Kültürel Kıyamet: Mayalar Haklı mıydı?


Yıl 2025. Yeni bir milenyuma gireli çeyrek asır oldu. Hatırlarsanız, 2000’lerde “milenyum çağı” diye bir heyecan vardı. Teknoloji, bilim, insanlık için yeni bir başlangıç… Ama bir yandan da korkular: Y2K, bilgisayarların çöküşü, kaos senaryoları. Sonra 2012 geldi. Mayaların takvimine göre dünya bitecekti.
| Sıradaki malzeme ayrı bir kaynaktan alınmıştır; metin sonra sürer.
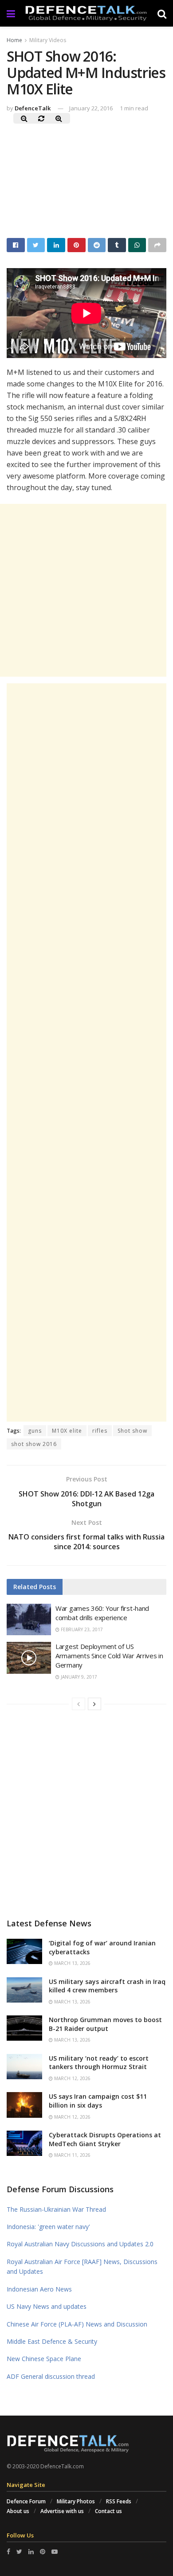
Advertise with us (62, 2511)
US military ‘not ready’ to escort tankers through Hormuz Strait (99, 2062)
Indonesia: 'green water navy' (48, 2226)
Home (14, 40)
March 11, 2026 (71, 2155)
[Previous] (78, 1704)
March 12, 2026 (71, 2078)
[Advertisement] (86, 1052)
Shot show (132, 1430)
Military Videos (47, 40)
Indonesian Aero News (39, 2289)
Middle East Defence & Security (52, 2341)
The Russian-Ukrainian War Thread (56, 2209)
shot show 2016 (34, 1444)
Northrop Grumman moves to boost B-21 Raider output (105, 2024)
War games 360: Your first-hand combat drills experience (102, 1613)
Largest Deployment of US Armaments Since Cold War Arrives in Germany (109, 1655)
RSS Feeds (118, 2501)
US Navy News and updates (46, 2306)
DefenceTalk (33, 108)
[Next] (94, 1704)
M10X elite (67, 1430)
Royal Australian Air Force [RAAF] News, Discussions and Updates (82, 2266)
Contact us (108, 2511)
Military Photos (76, 2501)
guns (35, 1430)
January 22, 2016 (91, 108)
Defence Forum (26, 2501)
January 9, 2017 (78, 1677)
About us (18, 2511)
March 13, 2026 (71, 1963)
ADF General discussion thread (51, 2376)
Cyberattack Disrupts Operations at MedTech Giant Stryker (105, 2139)
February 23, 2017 (81, 1629)
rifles (99, 1430)
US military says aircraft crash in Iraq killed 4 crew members (107, 1986)
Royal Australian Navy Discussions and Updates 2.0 (80, 2244)
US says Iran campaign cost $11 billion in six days (98, 2100)
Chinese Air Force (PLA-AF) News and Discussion (77, 2324)
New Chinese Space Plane (44, 2358)
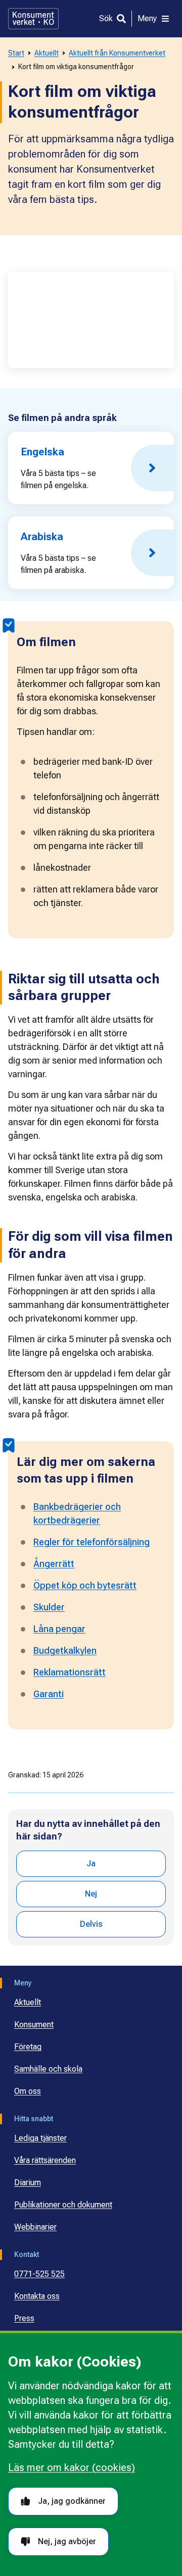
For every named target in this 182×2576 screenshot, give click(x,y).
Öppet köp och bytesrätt (84, 1585)
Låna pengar (59, 1628)
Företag (27, 2047)
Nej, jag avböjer (67, 2541)
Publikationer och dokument (63, 2205)
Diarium (27, 2182)
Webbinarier (35, 2227)
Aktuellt (46, 53)
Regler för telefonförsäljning (91, 1542)
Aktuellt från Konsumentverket (117, 53)
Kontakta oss (37, 2296)
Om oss (27, 2091)
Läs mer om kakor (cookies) (71, 2467)
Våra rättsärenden (45, 2160)
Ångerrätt (53, 1563)
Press (24, 2318)
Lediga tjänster (40, 2138)
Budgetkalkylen (65, 1650)
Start (16, 53)
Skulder (49, 1607)
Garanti (48, 1694)
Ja (91, 1863)
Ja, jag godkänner (72, 2501)
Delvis (91, 1924)
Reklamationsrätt (69, 1672)
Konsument (34, 2024)
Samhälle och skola (48, 2069)
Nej (91, 1894)
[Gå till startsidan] (33, 18)
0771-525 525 (39, 2274)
Uzaylı istilası bekleyenler oldu, göktaşları, felaketler, hatta “Mehdi gelecek” diye kendini sokaklara atanlar… Ama hiçbir şey olmadı. En azından beklediğimiz gibi bir şey olmadı. Fiziksel bir kıyamet yerine, belki de daha sinsi, daha derinden bir şey yaşandı: Kültürel kıyamet.

Mayalar Ne Demişti?

Mayaların 2012 kehaneti, popüler kültürde genellikle “dünyanın sonu” olarak yorumlandı. Ancak bazı tarihçiler ve antropologlar, Mayaların takviminin bir “son” değil, bir döngünün tamamlanması anlamına geldiğini söylüyor. Örneğin, arkeolog John Hoopes, 2012’de Archaeology dergisinde yayımlanan bir makalesinde, bu kehanetin daha çok bir “dönüşüm” çağını işaret ettiğini belirtmişti (Hoopes, 2012). Fiziksel bir yok oluş değil, belki de insanlığın ruhsal ve kültürel bir sıçrama yapması bekleniyordu. Ama sıçrama yerine, ne oldu? Çöküş.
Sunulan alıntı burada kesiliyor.